This is a guest post by Aman Kumar Bahl, leader of Data Engineering, and Ajeet Dubey, Lead Data Engineer, at Zupee, in partnership with AWS.
Zupee is a leading skill-based gaming platform offering casual and board games and is one of the fastest growing real money gaming platforms in India. Users can play multiple skill-based games online and win prizes.
Zupee offers both free-to-play and pay-to-play game formats. For paid games, users have to deposit money in their app wallet. Zupee runs user incentive programs that help users to gain rewards, refer friends, or increase engagement. To maintain the integrity of incentive programs, they wanted to understand user behaviors on the platform and deter the users who display suspicious transaction patterns.
In this post, we show you how Zupee integrated Amazon Neptune Database to detect anomalies in real time for wallet transactions by creating a system for tracing the complex relationships between users, devices, and wallet transactions metadata.
Amazon Neptune is a fully managed graph database service built for the cloud that makes it easier to build and run graph applications that work with highly connected datasets. Neptune is optimized for storing billions of relationships and querying the graph with milliseconds latency, and supports the popular graph query languages Apache TinkerPop Gremlin, the W3C’s SPARQL, and openCypher. Neptune provides built-in security, continuous backups, serverless compute, and integrations with other AWS services. Neptune supports in-place upgrades of cluster and database instances. Amazon Neptune Analytics is a high-performance analytics engine designed to extract insights and detect patterns in vast amounts of graph data stored in Amazon Simple Storage Service (Amazon S3) or Amazon Neptune Database.
Solution overview
Initially, Zupee developed its solution with a basic design, using a relational database to store data. This approach facilitated the identification of connected users based on various attributes, enabling the determination of whether a user’s transaction was legitimate or not. The system’s limitations became apparent when processing millions of transactions across an expanding user base with multiple correlation attributes, necessitating a more robust solution. The inherently interconnected nature of the data, where users could be linked through multiple attributes and complex relationships, made it increasingly difficult to efficiently query and analyze these connections using traditional relational database structures. The need to traverse and explore these intricate relationships in real time led Zupee to consider a graph-based approach, which is inherently designed to handle highly connected data and complex relationship queries more efficiently.

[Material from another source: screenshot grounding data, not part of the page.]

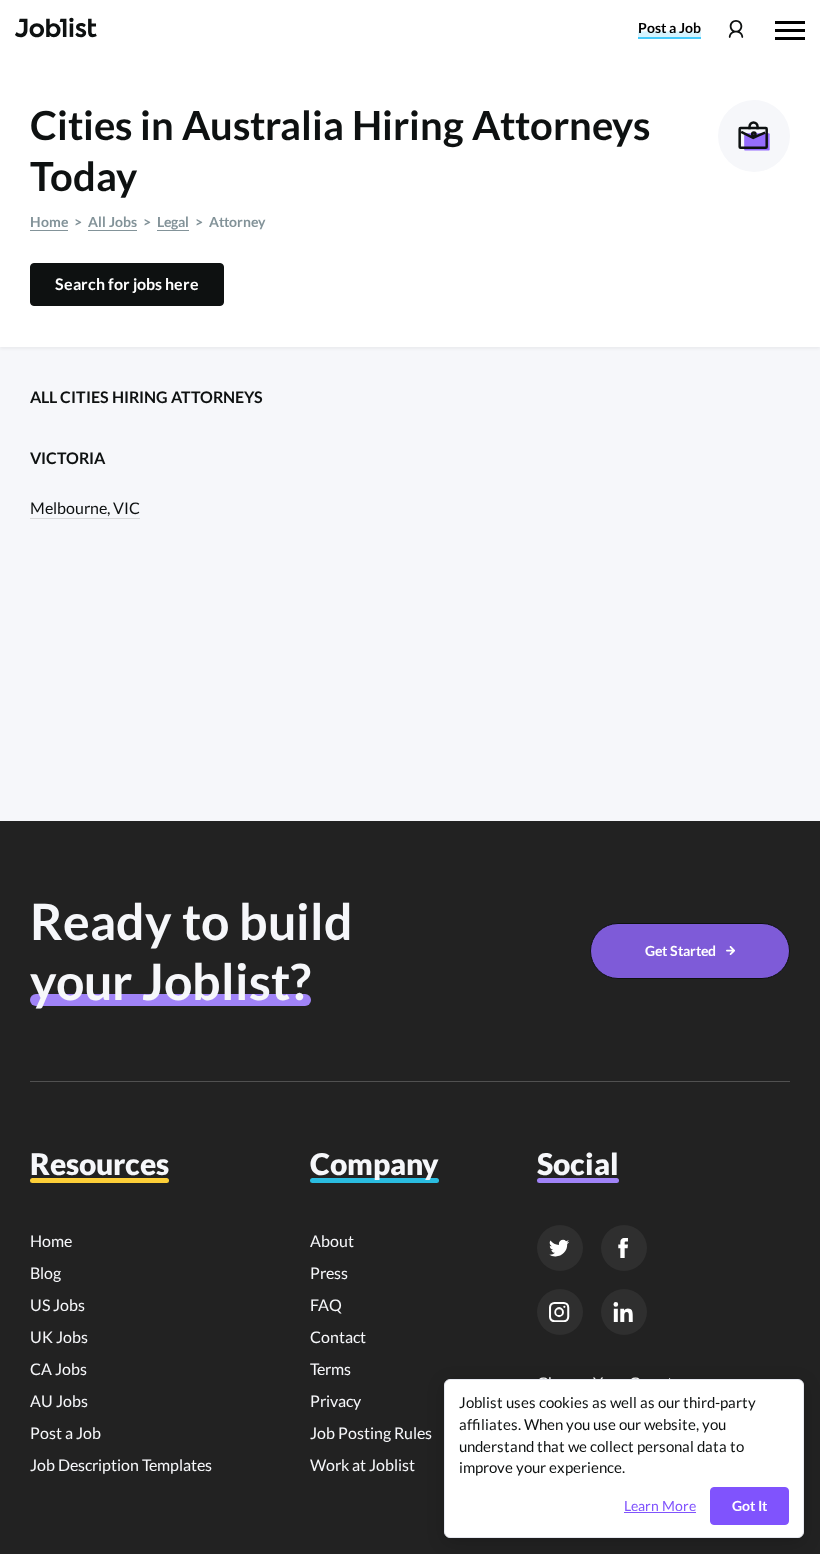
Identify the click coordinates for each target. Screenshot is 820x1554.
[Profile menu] (735, 29)
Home (49, 221)
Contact (338, 1336)
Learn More (660, 1506)
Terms (330, 1368)
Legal (173, 221)
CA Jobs (58, 1368)
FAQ (326, 1304)
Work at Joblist (362, 1464)
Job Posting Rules (371, 1432)
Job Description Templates (121, 1464)
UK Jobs (59, 1336)
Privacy (335, 1400)
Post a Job (65, 1432)
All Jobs (112, 221)
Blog (45, 1272)
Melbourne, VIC (85, 507)
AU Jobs (59, 1400)
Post (669, 28)
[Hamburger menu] (790, 28)
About (332, 1240)
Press (329, 1272)
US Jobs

Graph databases excel at managing diverse entities with intricate, interconnected relationships. Unlike traditional relational databases, which require complex multi-level table joins for querying data across multiple connections, graph databases allow for efficient traversal of these relationships without predefined join operations. This capability enables the exploration of data through multiple hops and transformations with minimal restrictions. As a result, graph databases can execute complex queries across numerous interconnected data points and return results in milliseconds. This performance advantage is particularly valuable when dealing with highly connected data sets where the relationships between entities are numerous and the optimal query paths might not be known in advance. By representing data as a network of nodes and edges, graph databases provide a more intuitive and flexible approach to storing and querying interconnected information, making them ideal for scenarios where relationship analysis is crucial.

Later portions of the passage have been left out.